Text passage →
####

Okay, here’s what I’m getting at: do you know how much you spend during the holidays? Can you afford all the gifts? If you answer yes, and your finances will not be worse for wear come the New Year, then good for you. But if you’re in the ‘no’ camp, or say something along the lines of, ‘that’s what credit cards are for’, then I’m here to ask you to please REMOVE YOUR HEAD FROM THE SAND at your earliest convenience.

Kindness, generosity and goodwill must extend to your Self as well as others (for those who interpret my words as meaning you should buy your self gifts, hang in there, I’m about to explain myself better). This means not spending what you cannot afford. Why? Because breaking your budget means you’ll be visited by the Angel of Suffering not too long after the pretty lights come down or the last latke is eaten (lat-ke. Noun. Potato pancake fried in way too much oil, heavily salted, yummy taste, eat too many and arteries revolt).

And to be perfectly clear, if you have to make purchases using a credit card, knowing you will not be able to pay the balance in full by the due date, then this puts you in the ranks of Cannot Afford.

####

Exercise requirements →
A. Quote every question that the holiday spending piece asks.
B. Pick up the holiday spending piece after its final sentence and write on in the same voice.
The material that comes next has no connection to the holiday spending piece.

Data provided →
####

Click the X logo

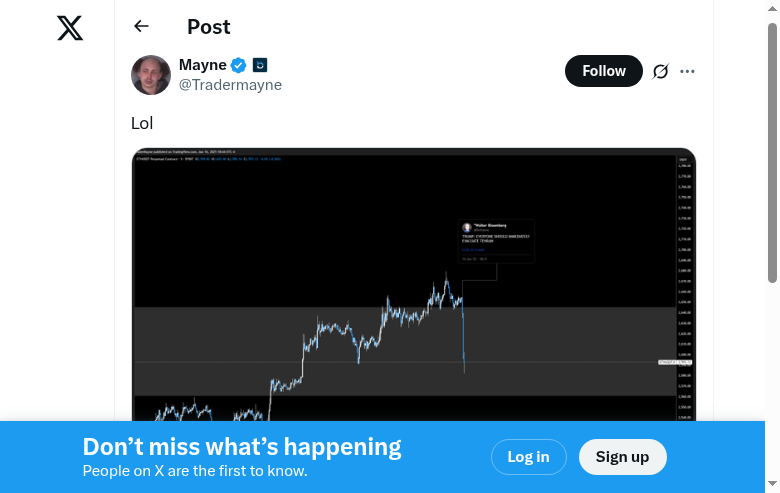[70, 28]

####

In response →
A.
- "do you know how much you spend during the holidays?"
- "Can you afford all the gifts?"
- "Why?"

B.
Not having enough money to buy all the gifts that you want is not an issue. Rather, the issue arises when you pretend to be in the Can Afford ranks. Because when you don’t celebrate the holidays within your financial means, the merry season is bound to end gloomy. What happens then? Suffering. And this suffering typically lasts a whole lot longer than a spiked eggnog high.

Once we’ve come down from the toasty endorphin rush that accompanies buying Stuff, and are confronted with the cold reality of a large bill that must be paid in full by the due date otherwise we’ll be charged interest at the prevailing rate as set out in the government approved Credit Card Mafioso Humungous Interest Charge the Sucker Law, we kinda feel … awful.

Our self-esteem takes a hit. We get anxious. Maybe we fall into panic once we’re past the denial stage and admit to our self that our debt has gone up. Again. And we don’t know when or how we’re going to pay it off. And we feel anything but jolly and free. No, just the opposite. Debt is prison.

Middle Way

Buy now, pay later. That’s what we’re sold on, not just during the holidays but all throughout the year. Sure, spending, consuming, benefits Retail Store and the general economy, but is it good for you?

I’m not going to get into what the holidays are all about, because that would be veering too far off the BuddhaMoney path. But I can tell you this: even if the primary purpose of the holidays is gift giving, this has to be done within budgetary constraints. Your budget. And your budget cannot include borrowing to buy gifts. It cannot include falling into debt. Because you will do too much damage to your self.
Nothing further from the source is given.